This became central to my research with students at AIIMS, who overwhelmingly aspire to be ‘super-specialists’ working in well-equipped urban environments. It was not surprising that students of India’s most prestigious medical college wanted to pursue the most prestigious type of career. What did prove interesting, however, was how this idea of prestige was framed and internalised by students.
A postcolonial institution (albeit conceived pre-independence), AIIMS was established as part of the effort to stimulate national development through science and technology. It was intended as a specialised tertiary hospital, but the absence of an adequate supporting health system meant that it quickly began to treat patients who required primary or secondary care. Patient numbers have increased dramatically over the years, to the point that the AIIMS outpatient department currently sees an average of 7,400 people a day. Many of these patients travel from beyond Delhi, incurring significant expense, for the competent and affordable treatment that they cannot find at home. Students are therefore exposed to a huge spectrum of medical conditions – a situation they acknowledge as a unique educational asset. They are also confronted with the structural conditions of poverty and marginalisation that continue to afflict vast swathes of the Indian population.

### Data block
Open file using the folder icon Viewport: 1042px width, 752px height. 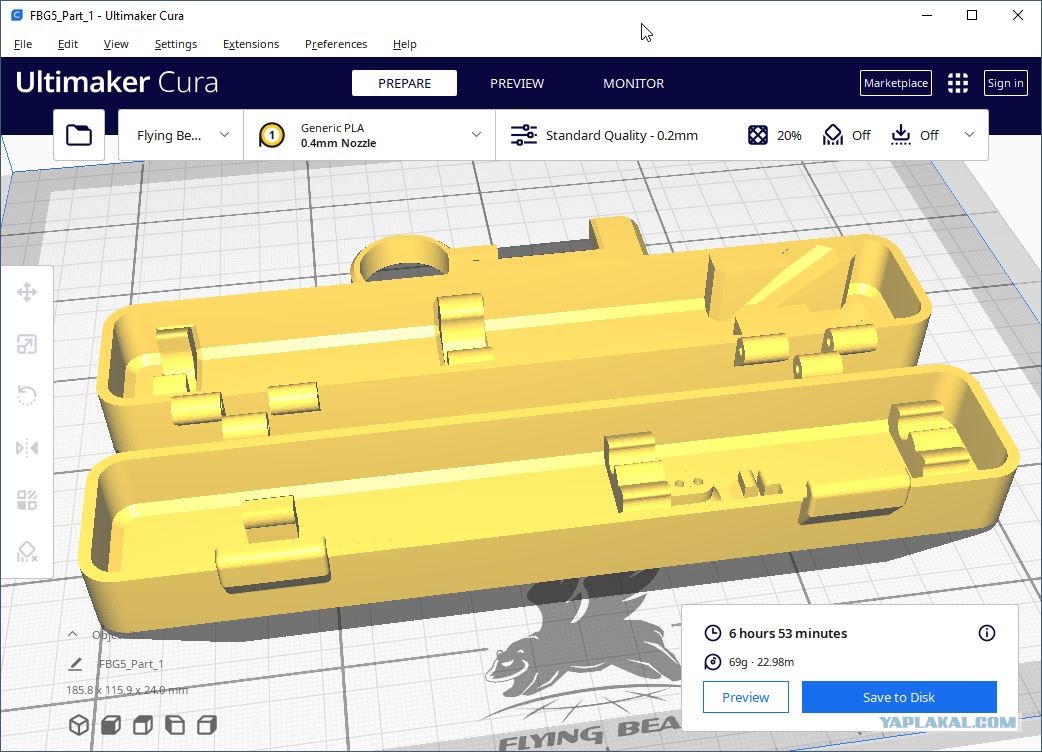tap(79, 135)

### Problem statement
From the passage about AIIMS, quote the stretch that opens with the words "This became central" and closes with "internalised by students.", copied word for word.

### Result
This became central to my research with students at AIIMS, who overwhelmingly aspire to be ‘super-specialists’ working in well-equipped urban environments. It was not surprising that students of India’s most prestigious medical college wanted to pursue the most prestigious type of career. What did prove interesting, however, was how this idea of prestige was framed and internalised by students.